WHAT YOU HAVE TO DO:
Continue the essay on chirality from the point where it stops.

Speak Easy Competition - Nicolle C. Habermehl

 

            Have you ever wondered why it is possible to wear either one of a pair of socks on one foot, yet only one of a pair of shoes will fit on that foot? The reason for this is that your feet and shoes are chiral objects, whereas socks are achiral. A chiral object is one that is not super-imposable on its mirror-image; the word chiral is from the Greek 'cheir' meaning 'hand' because, like your feet and shoes, you cannot superimpose your left hand on your right hand. Your two feet are enantiomorphic and whilst they will behave the same way in an achiral environment (such as wearing socks), they behave differently when in a chiral environment (wearing shoes).

            Chirality is of great importance in chemistry and biology. In everyday life you experience chirality, from smell and taste to the effects of drugs. Some fascinating examples are limonene (an oil found in citrus fruits), where the right-handed form smells of oranges whilst the left-handed form smells of lemons; aspartame (an artificial sweetener) has only one form that is sweet to the taste, the others being bitter; and L-DOPA (the drug used for treatment of Parkinson's disease) is left-handed only - the right-handed form has no therapeutic benefit. In fact, the amino acids found in essentially all living things on Earth are homochiral (all the same hand) and there is great speculation as to the origin of this homochirality. It is even possible that somewhere in the universe there is a mirror-image Earth!

(Records from a collection)
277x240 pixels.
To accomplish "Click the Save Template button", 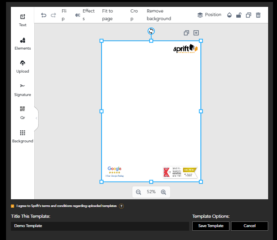I will tap(211, 226).
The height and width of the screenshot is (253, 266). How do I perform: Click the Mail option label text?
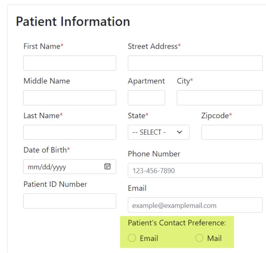(x=214, y=238)
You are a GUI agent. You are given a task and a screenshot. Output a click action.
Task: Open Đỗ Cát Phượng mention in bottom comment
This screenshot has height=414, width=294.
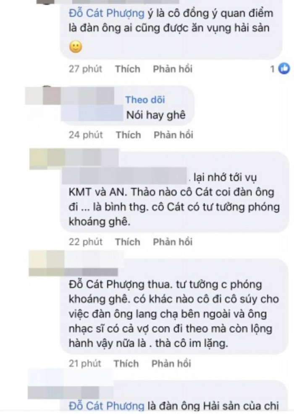point(107,406)

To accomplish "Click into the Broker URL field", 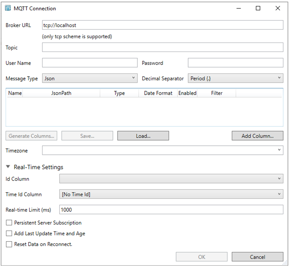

REPLY TO THE TASK:
            When a compound is a helix, the chirality of that helix is called the helicity (or screw-sense), that is, whether it twists clockwise as you look down the centre of the helix (a right-handed helix, given the term P for plus), or counter-clockwise (left-handed helix, M for minus). Such chirality is found in propellers, spiral staircases, pasta spirals, and DNA. DNA is a right-handed double helix - there are two helical strands of DNA bases attached to sugar-phosphate groups wrapped around a central axis.

            My work involves preparing helical compounds called helicates, then separating the right-handed form (P) from the left-handed form (M). Since 1987, when interest in helicates was renewed, there have been hundreds of papers dealing with the formation of helicates, but only a handful concerning the separation into the right- and left-handed forms. The process of separating the P and M forms (the enantiomers) is called resolution.

Helicates are inorganic compounds - they consist of metal ions positioned along a central axis and wrapped around these metals are strands of a definite length called ligands. Typically, there are two or three metal ions in a helicate, depending on the length of the ligand, and two to four ligand strands, depending on the type of metal.

 

 

The right-handed (P) and left-handed (M) forms of a helicate consisting of two metal centres and two ligand strands. The hatched line in the centre indicates a mirror.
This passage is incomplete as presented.